▶ **Yapılacaklar ve kurallar**: Muhafazakârlık üzerine olan metinde "Muhafazakâr terimlerle tanımlanmış" sözleriyle başlayan yerden "çerçevesi içerisinde şekillenir." sözlerine kadar ne varsa, bu son sözler de dahil olmak üzere kopyala.

▶ **Gösterilen metin**:
————

Toplumun karşılıklı bağımlı parçalarından mürekkep olan "bütün", uyumlu bir ahenge sahip olup, anayasa ile formel hâle getirilir. Anayasa, "siyasal gücü tanımlayan ve uygulanmasına sınırlamalar getiren bir teamüller, anlayışlar, kurallar ve özellikle de gelenekler bütünü"dür.19 Netice itibari ile muhafazakâr anlayışta iktidarın alışkanlık, teamül ve gelenek tarafından belirlendiği, bu çerçevede toplumun bütün parçaları tarafından kabul edildiği ve saygıya değer görüldüğü sonucuna ulaşılabilir.20 Shils'e göre gelenek, toplumdaki bütün fertlerin hedeflerini, standartlarını ve hatta tavır ve davranışlarının araçlarını bile belirleyebilme gücüne sahiptir.21 Buraya kadar resmedilen çerçeve içerisinde muhafazakâr anlayışta toplumun tarihi bir kavram olduğu sonucu çıkarılabilir. Buna göre toplum, zaman içerisinde evrilerek oluşmuş tarihi bir soyutlamadır. İşte tam da bu yüzden toplumun özellikleri tarih tarafından belirlenmiştir. Bu çıkarım, bizi tarihi mirasın ihmal edilmesi durumunda toplumun dinamiklerinin de yanlış anlaşılacağı sonucuna götürür.

Muhafazakâr terimlerle tanımlanmış bir toplumdaki bireyler hürriyet ve eşitlik gibi "soyut" kavramlar için mücadele etmezler. Tam tersine bu bireyler, "toplum"un bir üyesi olmaktan onur duyan, otoriteye itaat eden ve atalarından aldıkları mirası geliştiren kişiler konumundadırlar.22

Siyasal Otorite


Muhafazakârlığa göre, gelenek, teamül ve tarihi miras, siyasal otoritenin kurulma sürecindeki en önemli kavramlardır. Muhafazakârlar, siyasal otoritenin kuruluşunda "sözleşme" ve "rıza"ya vurgu yapan, yöneten ve yönetilen arasındaki "akit"i devletin kurucu ögesi olarak gören erken dönem liberallerinin fikirlerine şiddetle karşı çıkarlar.23 Muhafazakârlara göre devletin oluşmasında en büyük rolü, tarih ve gelenek oynar. Bu oluşum süreci organik toplum anlayışının çerçevesi içerisinde şekillenir.

————

▶ **Kaynak veriler**:
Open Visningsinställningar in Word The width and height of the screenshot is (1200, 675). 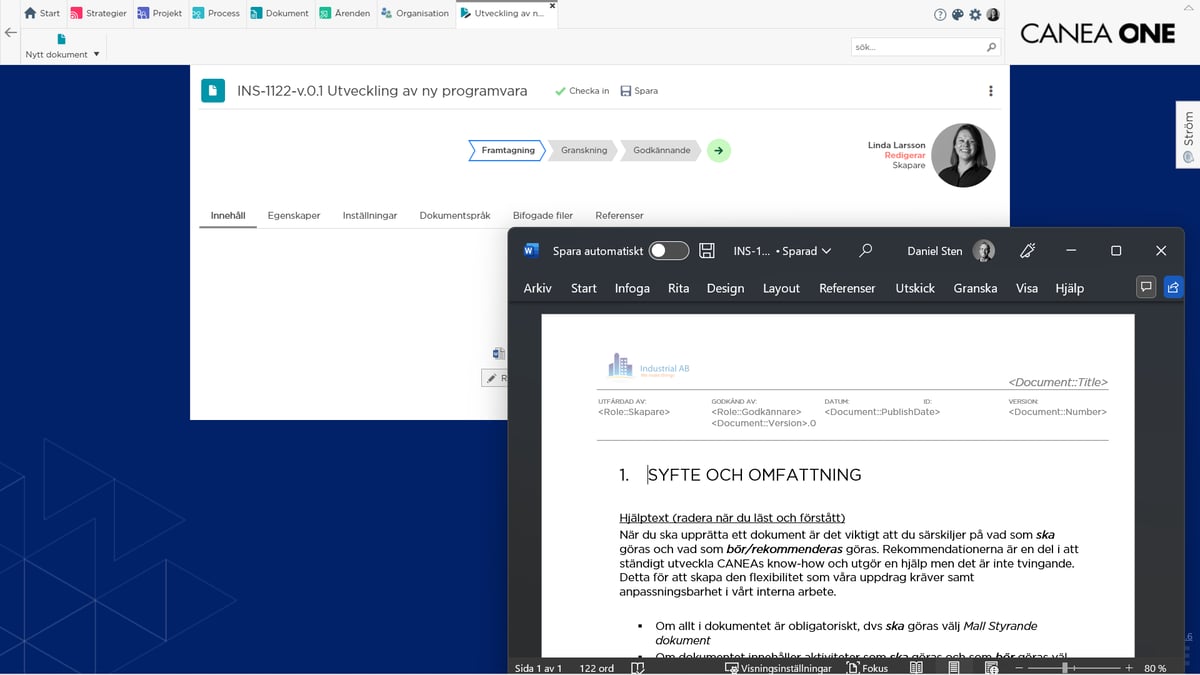[780, 667]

————

▶ **Çözüm**:
Muhafazakâr terimlerle tanımlanmış bir toplumdaki bireyler hürriyet ve eşitlik gibi "soyut" kavramlar için mücadele etmezler. Tam tersine bu bireyler, "toplum"un bir üyesi olmaktan onur duyan, otoriteye itaat eden ve atalarından aldıkları mirası geliştiren kişiler konumundadırlar.22

Siyasal Otorite


Muhafazakârlığa göre, gelenek, teamül ve tarihi miras, siyasal otoritenin kurulma sürecindeki en önemli kavramlardır. Muhafazakârlar, siyasal otoritenin kuruluşunda "sözleşme" ve "rıza"ya vurgu yapan, yöneten ve yönetilen arasındaki "akit"i devletin kurucu ögesi olarak gören erken dönem liberallerinin fikirlerine şiddetle karşı çıkarlar.23 Muhafazakârlara göre devletin oluşmasında en büyük rolü, tarih ve gelenek oynar. Bu oluşum süreci organik toplum anlayışının çerçevesi içerisinde şekillenir.